▶ What is expected
Pull out the part of the data that opens with the line containing "Given: Click the Back navigation arrow button" and closes with the line containing "tap(581, 57)", copying every line word for word. Leave the pictures out of your answer.

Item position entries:
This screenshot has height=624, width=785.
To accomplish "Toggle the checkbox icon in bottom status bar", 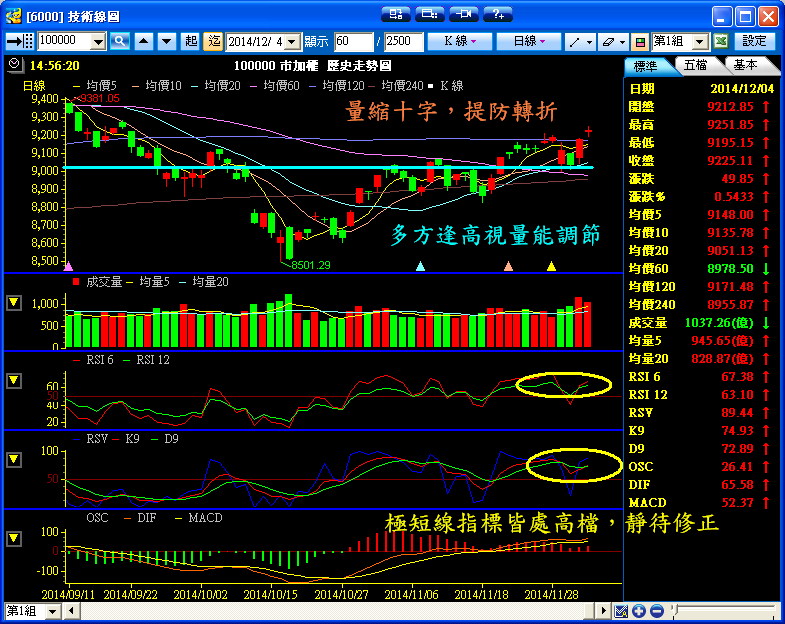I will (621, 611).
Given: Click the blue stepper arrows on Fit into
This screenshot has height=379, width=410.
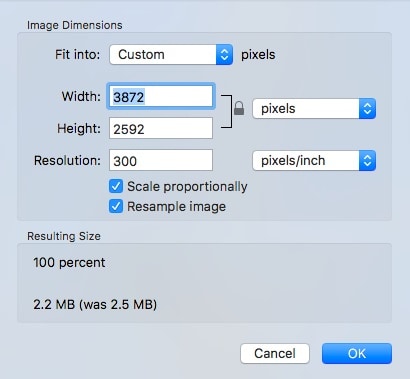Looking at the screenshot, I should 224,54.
...
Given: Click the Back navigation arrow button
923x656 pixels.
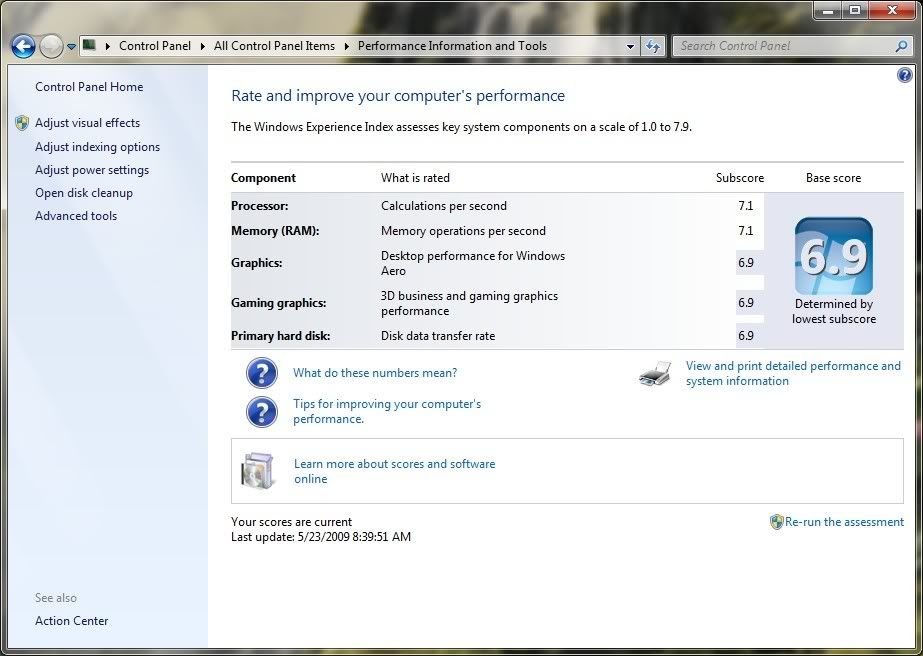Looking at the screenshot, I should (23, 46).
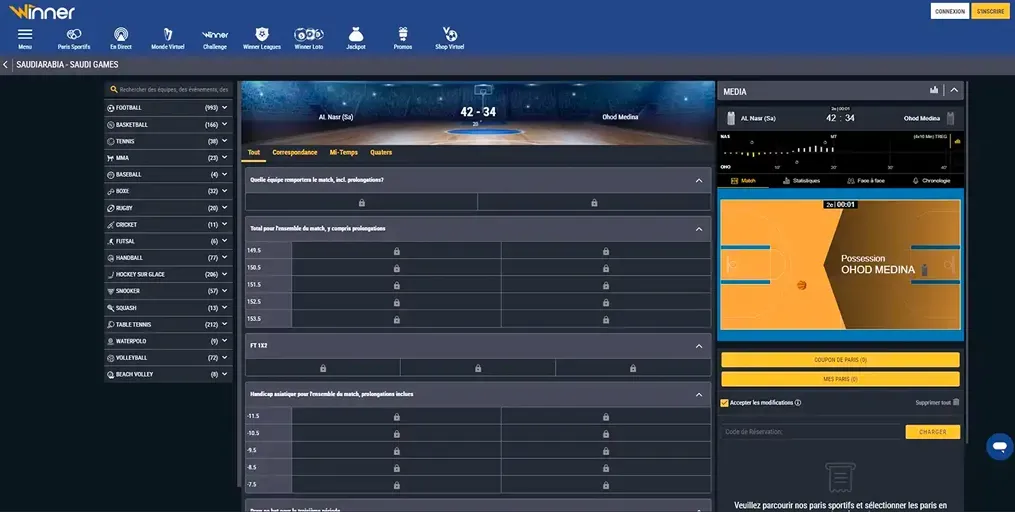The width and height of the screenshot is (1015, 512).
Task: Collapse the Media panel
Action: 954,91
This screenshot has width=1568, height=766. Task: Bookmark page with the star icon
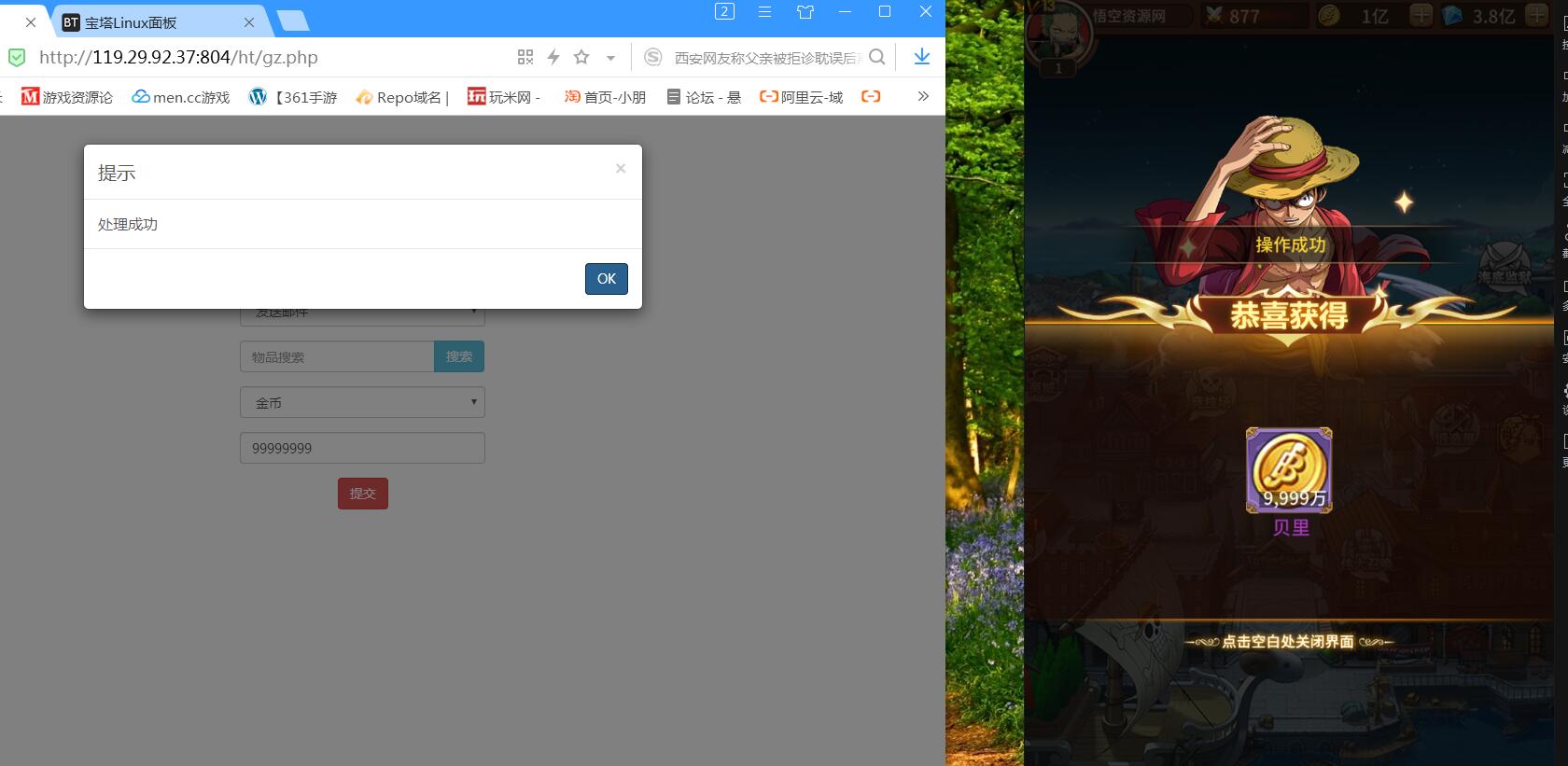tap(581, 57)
--
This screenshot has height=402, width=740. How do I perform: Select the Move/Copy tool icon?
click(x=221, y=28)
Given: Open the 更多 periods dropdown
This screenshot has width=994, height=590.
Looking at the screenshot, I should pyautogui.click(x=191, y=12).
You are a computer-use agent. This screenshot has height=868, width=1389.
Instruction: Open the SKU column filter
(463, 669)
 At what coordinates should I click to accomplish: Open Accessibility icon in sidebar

▶ The reply
Given: Click the Back navigation arrow button
923x656 pixels.
Looking at the screenshot, I should (23, 46).
The width and height of the screenshot is (1015, 512).
Task: Collapse the Media panel
Action: 954,91
This screenshot has width=1568, height=766. Task: Bookmark page with the star icon
tap(581, 57)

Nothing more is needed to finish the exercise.